Sí, hace muchísimo tiempo. Navarra me ha dado todo, lo más importante que es el amor. Estoy casada con un navarro, tengo una hija navarra y un hijo donostiarra como yo. Viví en Tudela cinco años y llevo 19 en Cintruénigo. Además, fui nombrada Cirbonera Popular. Me siento navarra por los cuatro costados, aunque nunca dejo de amar mi Donosti querido. Pero soy muy feliz en esta tierra y aquí seguiré.
Con tu obra, también has llevado el nombre de Navarra lejos…
Sí, cuando publiqué la Trilogía del Baztán no era habitual ver novela negra ambientada en entornos rurales. Navarra tiene un impacto cultural, social, económico e histórico tan fuerte que cualquier zona que hubiera elegido habría aportado una gran riqueza a la historia. Estoy encantada de llevar el nombre de Navarra, del Baztán y de la Ribera allá donde voy.
Hablando de la Ribera, ¿qué destacarías de esta zona?
Algo que muchos no saben de mí es que estudié hostelería y soy cocinera titulada. Cuando llegué a Navarra, el impacto de sus productos fue impresionante. Poder cocinar con verduras recién cogidas de la Mejana es un lujo. La gastronomía es una seña de identidad que, en Navarra, cobra un interés especial y también influye en la construcción de mis personajes.
Y en estas Fiestas de la Verdura, ¿cuáles son tus verduras favoritas?
Es difícil elegir, pero diría que la borraja, porque sorprende a quienes no la conocen, y el cardo rojo, por todo el misterio que hay detrás de su cultivo y elaboración.
Nos ha sorprendido saber que eres cocinera.

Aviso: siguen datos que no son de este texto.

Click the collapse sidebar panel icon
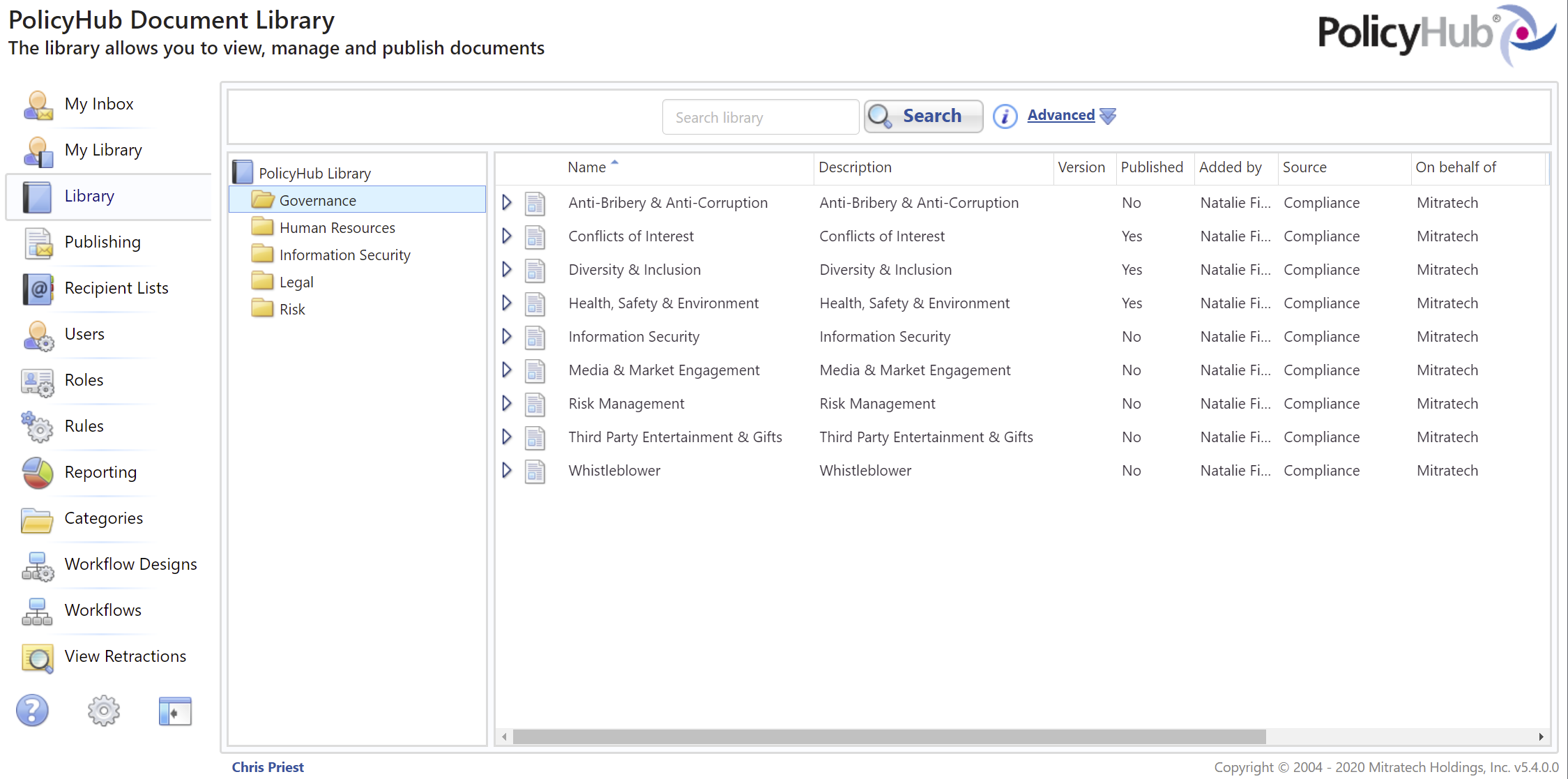1568x779 pixels. pos(175,711)
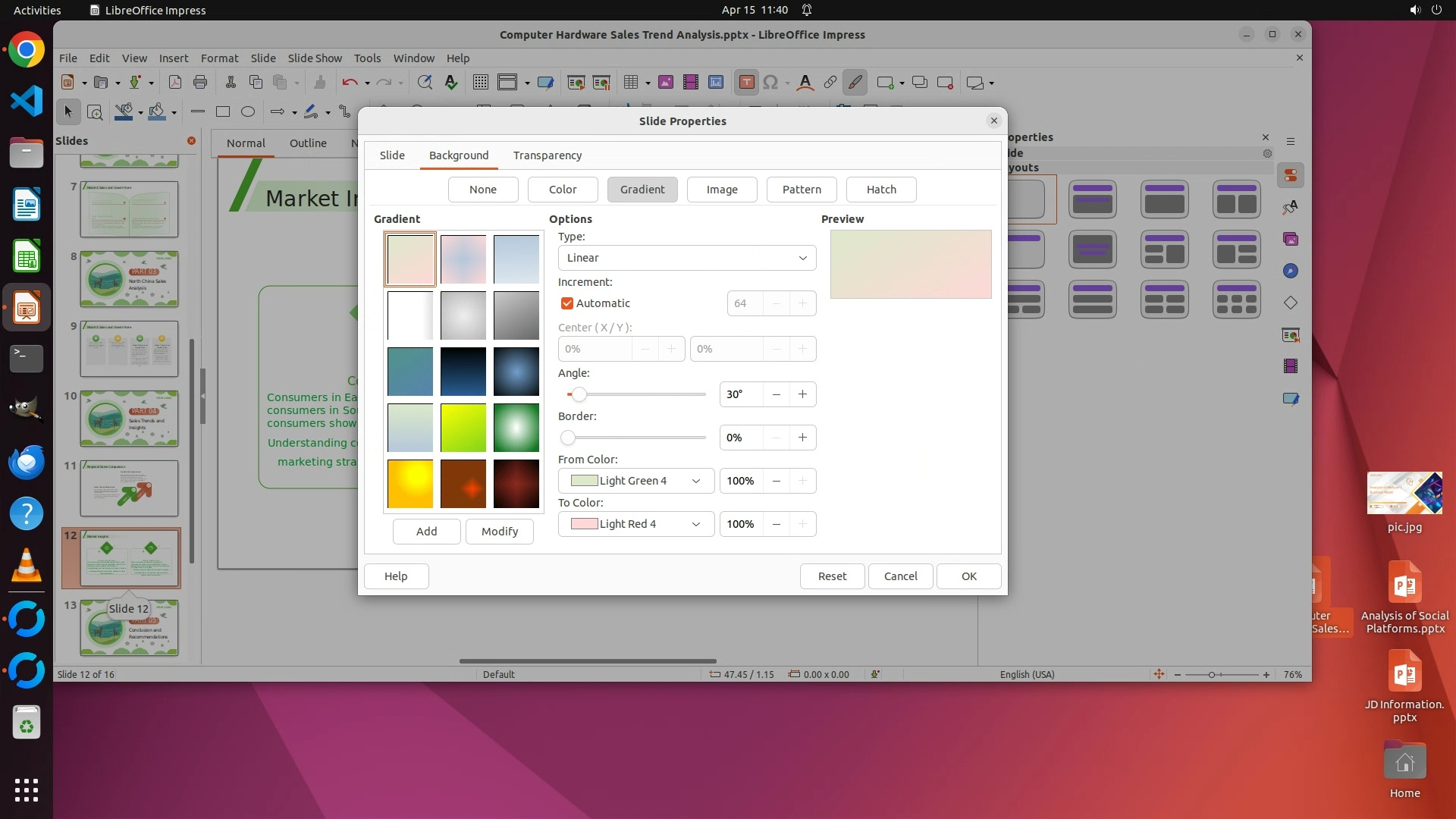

Si tuvieras que preparar un plato con verduras para unos invitados, ¿qué harías?
Una borraja con parmentier de patata y costrones de jamón. También me encanta preparar cardo con almendras en Navidad. Todo el que lo prueba queda fascinado.

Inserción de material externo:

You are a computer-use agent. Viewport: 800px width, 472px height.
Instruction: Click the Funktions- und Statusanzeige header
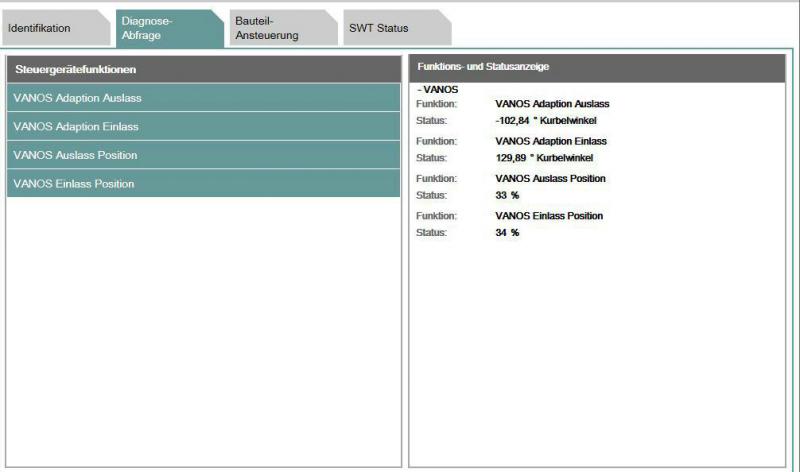click(597, 66)
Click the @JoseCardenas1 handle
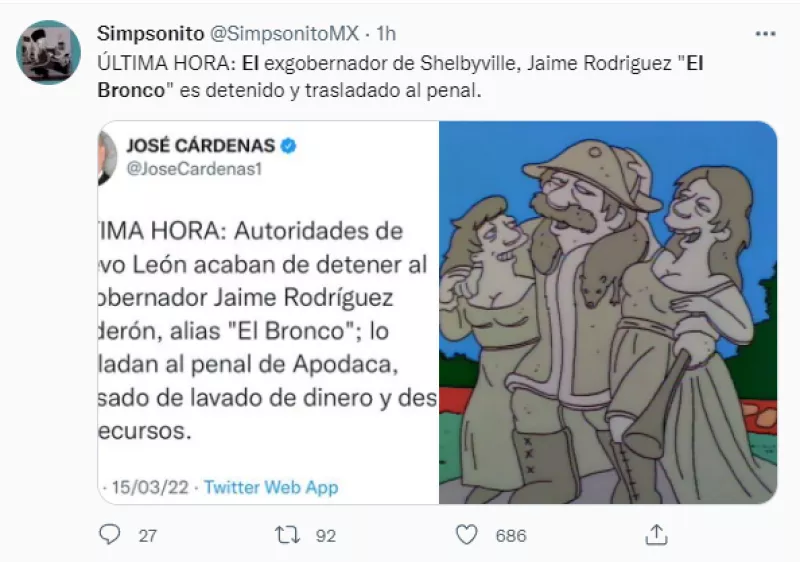800x562 pixels. [194, 169]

¿Has estado antes en las Fiestas de la Verdura?
Sí, muchas veces como visitante, como una más. He disfrutado de los pinchos, los restaurantes y del ambiente de la fiesta.
¿Has pensado en qué dirás en tu discurso durante el nombramiento?

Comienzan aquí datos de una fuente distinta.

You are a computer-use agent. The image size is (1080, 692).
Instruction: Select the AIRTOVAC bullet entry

Hablaré de la gastronomía como identidad cultural. En un mundo cada vez más acelerado, la cocina navarra nos enseña paciencia, cuidado y honestidad con el producto. Creo que eso también define a su gente.
Para quienes aún no han visitado Tudela en estas fechas, ¿qué les dirías?
Que disfruten de todo: pasear por los huertos, recorrer los mercados y atreverse a preguntar cómo se cocina cada verdura. Y, por supuesto, que disfruten de la hostelería, de los restaurantes y del calor de la gente de la Ribera.